Ce projet témoigne de la faible place qui semble être laissée de nos jours à l’architecture dans les concours concernés par des programmes ultra-techniques. On pourrait réduire ici cette part au choix d’une fine peau, à l’aménagement de quelques espaces de représentation et à une bonne stratégie de répartition des volumes, le tout répondant à des normes énergétiques et sécuritaires élevées. Il est intéressant de contrebalancer le manque d’éléments nécessaires à un débat architectural de fond, qui profiteraient à la discipline et son histoire, avec le service rendu par une telle réalisation à l’ensemble du cinéma suisse. Car être en mesure de garantir à ses archives un avenir serein et pérenne, c’est aussi garantir à la culture cinématographique et audiovisuelle helvétique une place de choix dans l’histoire à venir. Finalement, les critères d’évaluation traditionnels pourraient aussi être questionnés. La beauté du dispositif succède-t-elle à la beauté des espaces ? Dans ce cas, l’architecture est littéralement instrumentalisée, elle devient outil technique.
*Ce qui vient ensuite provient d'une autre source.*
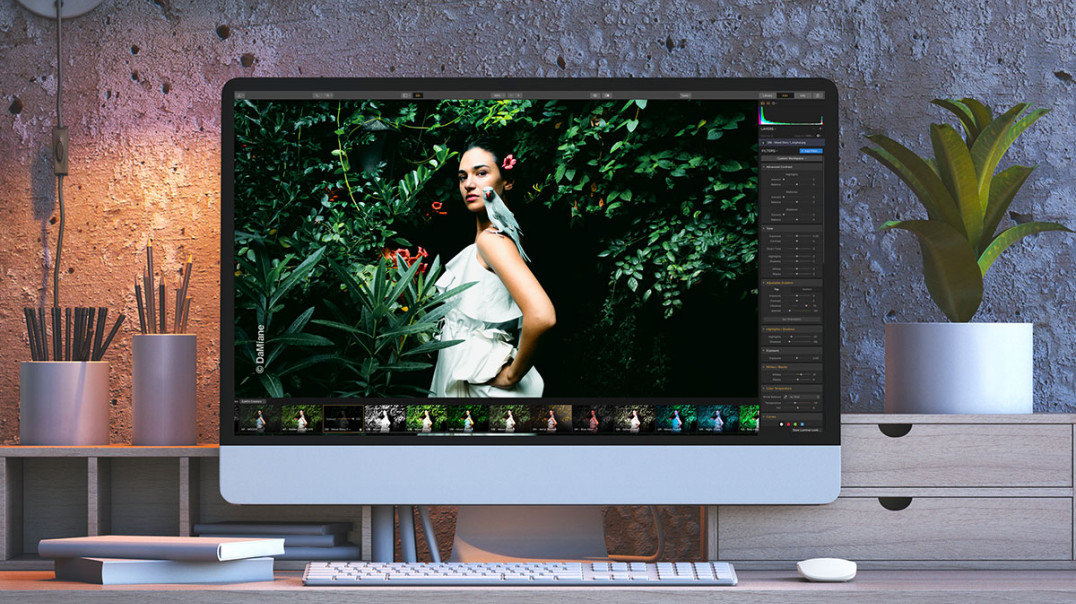
Task: Click the Exposure slider handle
Action: (x=797, y=358)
On l’apprécie pour sa performance, sa capacité à accomplir une mission: être une machine à conserver, à restaurer et à montrer, tout en donnant une adresse et un visage à une institution telle que la Cinémathèque suisse.

 

Cinémathèque suisse, Penthaz

Concours : 2007, réalisation : 2010–2013 (première phase), 2013–2015 (seconde phase), 2017–2019 (troisième phase)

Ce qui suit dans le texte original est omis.